Jeanette (Carey Mulligan, “Drive”) é a mãe de Joe e exerce o papel de zeladora da educação do disciplinado menino enquanto o marido Jerry (Jake Gyllenhaal, “O Abutre”) trabalha. Jerry é um homem sociável e empático, porém, quando seu orgulho é ferido, ele se enclausura na teimosia e busca o afastamento social. Ao perder o emprego em Montana, ele não considera outra possibilidade senão se juntar a combatentes dos incêndios florestais que acometem as fronteiras da cidade, mesmo que isso signifique abandonar a família por um pífio salário até o retorno da neve invernal. A situação é o gatilho que faltava para Jeanette tentar tomar as rédeas da casa e de sua vida. Na ausência do marido, ela se torna uma mulher obstinada que quer e precisa ser alguém mais do que o descompasso da sociedade norte-americana do início dos anos 1960 espera dela.

Por econômicas e impactantes cenas minimalistas que realçam a solidão do elenco, o ator Paul Dano (de “Sangue Negro”) estreia na direção de “Vida Selvagem” transferindo seu olhar para o personagem de Joe, que acompanha o início da ruptura do lar com desconfortáveis sorrisos, seja para corresponder às expectativas dos pais ou como uma forma de dizer pra si mesmo que está tudo bem, quando no fundo percebe que não está. Ainda sem idade para assimilar a complexidade emocional dos pais, o complacente Joe observa os adultos como se fosse questão de sobrevivência aprender depressa o idioma confuso da maturidade. De índole prestativa, o menino sai para ajudar no sustento como ajudante de fotógrafo, função apropriada e metafórica para o exercício da sensibilidade do protagonista.
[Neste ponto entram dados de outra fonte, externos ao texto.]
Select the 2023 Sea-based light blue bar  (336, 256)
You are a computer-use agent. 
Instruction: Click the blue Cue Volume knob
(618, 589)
O roteiro de “Vida Selvagem” é resultado da adaptação do livro homônimo de Richard Ford pela colaboração entre Dano juntamente com Zoe Kazan (de “Ruby Sparks”), que presenteia Carey Mulligan com uma personagem complexa e profunda. De tão intrincada, Jeanette desafia tanto Joe quanto os espectadores para estudarem suas motivações sem julgamento. Ela abre o coração para o filho como mulher antes de mãe, pois só tem ele como ouvinte para desabafar, pelo menos até conhecer o afortunado sr. Miller (Bill Camp, “Operação Red Sparrow”), cuja chegada desestabiliza ainda mais as esperanças cultivadas por Joe de que tudo voltará ao que era antes.

Ainda que desafiado pela mãe, o adolescente não tem poder para lutar contra os problemas dos pais. São deles para resolver, apesar de o afetar progressivamente. Com poucos movimentos, a câmera de Dano é particularmente cruel e eficaz em direcionar a perspectiva da audiência para as reações que importam e, principalmente, para o que Joe vê e sente, sufocando pouco a pouco o personagem a ponto de ele querer escapar dos quadros do diretor. Isso culmina numa cena que recorda o clássico “Os Incompreendidos” de François Truffaut, obra que também fala das experiências de um menino frente a problemas com os pais e na escola. Como diz o somatório das vozes femininas do filme, vidas selvagens se adaptam. As que resistem são como árvores estacionárias que padecem quando um incontrolável incêndio se aproxima e, se você pode ver o fogo, é tarde demais para correr.